Menurut Mubyarto (1989), berdasarkan pola pemeliharaan usaha ternak di Indonesia diklasifikasikan menjadi tiga kelompok, yaitu :

1. Peternakan rakyat dengan cara memelihara ternaknya secara tradisional. Pemeliharaan cara ini dilakukan setiap hari oleh anggota keluarga peternak dimana keterampilan peternak masih sederhana dan menggunakan bibit lokal dalam jumlah dan mutu terbatas. Tujuan utama pemeliharaan sebagian hewan kerja sebagai pembajak sawah atau tegalan.

2. Peternakan rakyat semi komersil dengan keterampilan beternak dapat dikatakan cukup. Penggunaan bibit unggul, obat-obatan, dan makanan penguat cenderung meningkat. Tujuan utama pemeliharaan untuk menambah pendapatan keluarga dan konsumsi sendiri.

(2)

3. Peternakan komersil dijalankan oleh peternak yang mempunyai kemampuan dalam segi modal, sarana produksi dengan teknologi yang cukup modern. Semua tenaga kerja dibayar dan makanan ternak dibeli dari luar dalam jumlah besar.

Menurut Susilorini (2008), kondisi peternakan sapi perah di Indonesia, yaitu :

1. Skala usahanya kecil (2-5 ekor), motif produksinya adalah rumah tangga, dilakukan sebagai usaha sampingan tanpa memperhatikan laba rugi dan masih jauh dari teknologi serta didukung oleh manajemen usaha dan permodalan yang masih lemah, dan kualitas secara umum bervariasi dan bersifat padat karya.

2. Secara klimatologis Indonesia beriklim tropis dan kurang cocok bagi perkembangan sapi perah yang berasal dari daerah beriklim sub-tropis.

3. Pemasaran susu yang terbesar adalah industri pengolahan susu dan hanya beberapa peternak yang mampu menciptakan pasar langsung ke konsumen. 4. Kualitas sumberdaya manusia yang masih rendah.

Pemeliharaan ternak sapi perah untuk kalangan masyarakat khususnya di Provinsi Jawa Barat sudah menjadi bagian dari budaya dan berlaku turun temurun sebagai warisan keluarga. Usaha ternak sapi perah yang dikelola masyarakat pedesaan secara umum masih menerapkan pola budidaya yang berisfat sebagai pokok usaha dan berkesinambungan untuk tabungan keluarga. Kondisi yang demikian memperlihatkan kecenderungan peternak yang belum mempertimbangkan manajemen pemeliharaan sehingga optimalisasi pendapatan dari sektor peternakan belum tercapai secara maksimal.

(3)

2.1.1 Sapta Usaha Peternakan Sapi Perah

Andajani (1989) menyatakan, usaha-usaha untuk meningkatkan pendapatan dan kesejahteraan petani peternak telah lama dilakukan. Namun, sejauh itu masih banyak hal-hal yang perlu diperhatikan secara terpadu. Demi meningkatkan produksi maupun produktivitas di sektor peternakan yang sesuai dengan tujuan pembangunan, pemerintah telah menetapkan program peternakan yaitu sapta usaha peternakan sapi perah.

1. Bibit dan Reproduksi

Sifat-sifat reproduksi sapi perah mempunyai hubungan langsung dengan jumlah produksi susu yang dihasilkan. Hal tersebut penting diketahui untuk menggambarkan tingkat keberhasilan tatalaksana reproduksi yang dijalankan oleh peternak yang secara tidak langsung mempengaruhi tingkat pendapatan peternak. Tatalaksana pemeliharaan sapi perah sangat bergantung kepada peternaknya sendiri, dimana tingkat pengetahuan, keterampilan, dan pengalaman beternak akan sangat menentukan keberhasilan usaha ternak.

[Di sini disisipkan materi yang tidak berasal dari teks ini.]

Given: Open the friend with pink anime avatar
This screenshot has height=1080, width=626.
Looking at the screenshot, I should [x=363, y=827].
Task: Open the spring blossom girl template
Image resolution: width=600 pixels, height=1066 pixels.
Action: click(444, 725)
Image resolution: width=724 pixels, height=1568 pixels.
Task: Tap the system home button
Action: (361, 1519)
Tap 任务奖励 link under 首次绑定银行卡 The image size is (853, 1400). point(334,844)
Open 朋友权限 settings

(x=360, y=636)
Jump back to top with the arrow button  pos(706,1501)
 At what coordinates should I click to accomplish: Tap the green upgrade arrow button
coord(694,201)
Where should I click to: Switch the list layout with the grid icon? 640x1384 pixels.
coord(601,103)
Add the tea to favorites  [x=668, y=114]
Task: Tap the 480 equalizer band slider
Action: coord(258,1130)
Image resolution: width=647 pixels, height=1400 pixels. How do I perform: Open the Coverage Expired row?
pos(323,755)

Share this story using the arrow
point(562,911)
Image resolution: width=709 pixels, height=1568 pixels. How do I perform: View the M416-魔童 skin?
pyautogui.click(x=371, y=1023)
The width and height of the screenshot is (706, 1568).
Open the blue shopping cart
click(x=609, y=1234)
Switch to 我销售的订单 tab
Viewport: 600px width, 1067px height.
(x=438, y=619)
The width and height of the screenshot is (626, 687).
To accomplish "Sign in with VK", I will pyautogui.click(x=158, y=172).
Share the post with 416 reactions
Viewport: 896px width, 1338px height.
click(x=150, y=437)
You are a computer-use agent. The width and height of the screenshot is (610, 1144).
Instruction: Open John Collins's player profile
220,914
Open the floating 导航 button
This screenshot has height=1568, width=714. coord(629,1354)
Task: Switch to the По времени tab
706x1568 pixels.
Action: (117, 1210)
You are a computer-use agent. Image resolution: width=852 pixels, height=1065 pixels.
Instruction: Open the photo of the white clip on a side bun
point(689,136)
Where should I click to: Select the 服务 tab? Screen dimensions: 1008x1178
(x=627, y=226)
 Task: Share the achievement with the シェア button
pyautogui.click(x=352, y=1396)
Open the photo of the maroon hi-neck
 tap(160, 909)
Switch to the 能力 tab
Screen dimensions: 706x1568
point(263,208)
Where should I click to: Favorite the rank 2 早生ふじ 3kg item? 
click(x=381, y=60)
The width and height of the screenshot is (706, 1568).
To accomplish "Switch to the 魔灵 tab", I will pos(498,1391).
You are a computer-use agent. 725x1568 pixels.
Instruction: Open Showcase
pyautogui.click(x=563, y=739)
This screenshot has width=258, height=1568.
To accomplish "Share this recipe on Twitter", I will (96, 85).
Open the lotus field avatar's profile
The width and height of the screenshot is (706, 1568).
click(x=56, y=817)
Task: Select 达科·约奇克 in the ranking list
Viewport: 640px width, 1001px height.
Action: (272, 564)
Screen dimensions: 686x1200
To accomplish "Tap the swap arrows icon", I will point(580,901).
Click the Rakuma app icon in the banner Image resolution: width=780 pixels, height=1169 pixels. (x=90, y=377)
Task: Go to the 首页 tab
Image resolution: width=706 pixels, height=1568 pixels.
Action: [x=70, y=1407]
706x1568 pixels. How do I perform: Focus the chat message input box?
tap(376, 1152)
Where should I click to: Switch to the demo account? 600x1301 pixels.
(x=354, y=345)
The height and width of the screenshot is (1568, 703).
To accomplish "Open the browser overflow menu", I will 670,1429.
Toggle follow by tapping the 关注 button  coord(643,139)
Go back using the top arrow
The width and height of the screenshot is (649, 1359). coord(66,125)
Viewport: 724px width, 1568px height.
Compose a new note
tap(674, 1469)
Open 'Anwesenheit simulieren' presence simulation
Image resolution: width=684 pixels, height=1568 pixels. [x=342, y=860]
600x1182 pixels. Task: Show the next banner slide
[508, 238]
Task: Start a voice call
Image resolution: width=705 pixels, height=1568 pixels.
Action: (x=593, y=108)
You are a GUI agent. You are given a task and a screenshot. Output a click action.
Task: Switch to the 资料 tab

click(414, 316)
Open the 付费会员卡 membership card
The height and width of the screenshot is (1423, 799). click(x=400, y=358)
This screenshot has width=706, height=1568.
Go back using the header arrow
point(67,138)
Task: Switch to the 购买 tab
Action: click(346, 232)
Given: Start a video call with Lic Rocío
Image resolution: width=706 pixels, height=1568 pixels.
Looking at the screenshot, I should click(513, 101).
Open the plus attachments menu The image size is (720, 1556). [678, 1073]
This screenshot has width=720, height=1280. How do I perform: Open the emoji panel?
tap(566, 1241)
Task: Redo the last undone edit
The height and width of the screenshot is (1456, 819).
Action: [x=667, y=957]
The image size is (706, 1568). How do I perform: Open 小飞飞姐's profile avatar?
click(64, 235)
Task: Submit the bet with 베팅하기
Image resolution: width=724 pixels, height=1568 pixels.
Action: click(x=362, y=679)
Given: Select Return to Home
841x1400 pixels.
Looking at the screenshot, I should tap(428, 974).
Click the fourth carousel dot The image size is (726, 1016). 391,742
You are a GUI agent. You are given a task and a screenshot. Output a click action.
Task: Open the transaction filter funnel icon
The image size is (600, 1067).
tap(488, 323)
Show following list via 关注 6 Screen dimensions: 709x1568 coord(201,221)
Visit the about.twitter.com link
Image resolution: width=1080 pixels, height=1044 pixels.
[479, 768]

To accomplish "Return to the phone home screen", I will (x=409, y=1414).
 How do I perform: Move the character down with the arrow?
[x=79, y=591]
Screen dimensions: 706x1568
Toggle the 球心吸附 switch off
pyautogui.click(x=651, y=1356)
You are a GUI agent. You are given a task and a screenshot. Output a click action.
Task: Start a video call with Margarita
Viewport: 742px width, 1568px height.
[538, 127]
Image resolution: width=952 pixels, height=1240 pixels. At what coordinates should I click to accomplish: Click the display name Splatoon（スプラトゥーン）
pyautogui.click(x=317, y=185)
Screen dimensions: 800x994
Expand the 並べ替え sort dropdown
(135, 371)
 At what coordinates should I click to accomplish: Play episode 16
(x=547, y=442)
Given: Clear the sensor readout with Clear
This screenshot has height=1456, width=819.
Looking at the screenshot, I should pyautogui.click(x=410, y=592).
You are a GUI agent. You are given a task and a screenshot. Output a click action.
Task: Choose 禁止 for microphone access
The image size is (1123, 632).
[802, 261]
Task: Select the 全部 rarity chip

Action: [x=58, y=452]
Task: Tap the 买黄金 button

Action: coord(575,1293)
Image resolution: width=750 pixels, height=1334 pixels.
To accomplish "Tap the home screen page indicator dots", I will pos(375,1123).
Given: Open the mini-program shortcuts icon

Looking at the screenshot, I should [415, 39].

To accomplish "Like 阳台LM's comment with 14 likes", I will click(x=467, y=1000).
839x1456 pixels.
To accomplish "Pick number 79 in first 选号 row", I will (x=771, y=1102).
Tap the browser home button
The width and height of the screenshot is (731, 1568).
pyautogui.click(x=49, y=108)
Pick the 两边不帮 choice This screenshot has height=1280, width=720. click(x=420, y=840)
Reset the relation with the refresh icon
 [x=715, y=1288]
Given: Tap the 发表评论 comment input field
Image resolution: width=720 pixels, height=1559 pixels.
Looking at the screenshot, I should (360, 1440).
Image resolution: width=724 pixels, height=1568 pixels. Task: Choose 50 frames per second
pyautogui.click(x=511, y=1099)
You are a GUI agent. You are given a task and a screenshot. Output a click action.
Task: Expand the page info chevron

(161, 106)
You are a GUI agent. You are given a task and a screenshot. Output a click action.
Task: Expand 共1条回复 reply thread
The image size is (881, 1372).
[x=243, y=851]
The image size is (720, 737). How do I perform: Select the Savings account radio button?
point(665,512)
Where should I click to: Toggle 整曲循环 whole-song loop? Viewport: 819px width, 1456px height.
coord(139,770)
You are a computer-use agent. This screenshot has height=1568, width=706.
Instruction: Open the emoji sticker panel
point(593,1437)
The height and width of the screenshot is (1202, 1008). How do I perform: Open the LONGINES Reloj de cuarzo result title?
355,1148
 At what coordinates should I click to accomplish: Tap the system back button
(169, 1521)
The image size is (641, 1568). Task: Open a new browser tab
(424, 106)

Sosroamidjojo (1990) mengemukakan bahwa pemilihan bibit ternak yang baik adalah suatu keharusan dalam usaha peternakan, karena bibit merupakan salah satu faktor utama untuk keberhasilan suatu usaha peternakan. Bibit yang baik dan disertai dengan pemberian pakan dan manajemen pemeliharaan yang baik pula akan membawa keberhasilan usaha ternak. Bibit yang baik menjadi modal utama seorang peternak sapi perah.

Menurut Mukhtar (2006), cara menyeleksi bibit dapat dilihat dari produksi susu, silsilah dan bentuk luar (fisik). Memilih sapi betina dapat dilakukan berdasarkan produksi susu dengan cara melihat catatan produksi susu yang

(4)

lengkap dengan memperhatikan sudah berapa bulan sapi tersebut menghasilkan susu sejak beranak yang terakhir. Perkawinan dilakukan saat sapi betina menunjukkan birahi. Selain dikawinkan dengan pejantan, anak sapi dapat diperoleh dengan metode Inseminasi Buatan (IB).

2. Pakan

Pemberian pakan secara praktis kepada ternak harus disesuaikan dengan keperluan ternak dalam memenuhi kebutuhannya meliputi kebutuhan hidup pokok, pertumbuhan, reproduksi, dan laktasi. Menurut Dasuki (1983), makanan pokok bagi ternak-ternak sapi perah terdiri dari hijauan dan konsentrat. Hijauan kaya akan kandungan vitamin dan tinggi kadar serat kasarnya, sedangkan konsentrat kaya akan kandungan protein, lemak, dan mineral, sehingga kedua jenis bahan pakan tersebut mutlak diperlukan dalam ransum.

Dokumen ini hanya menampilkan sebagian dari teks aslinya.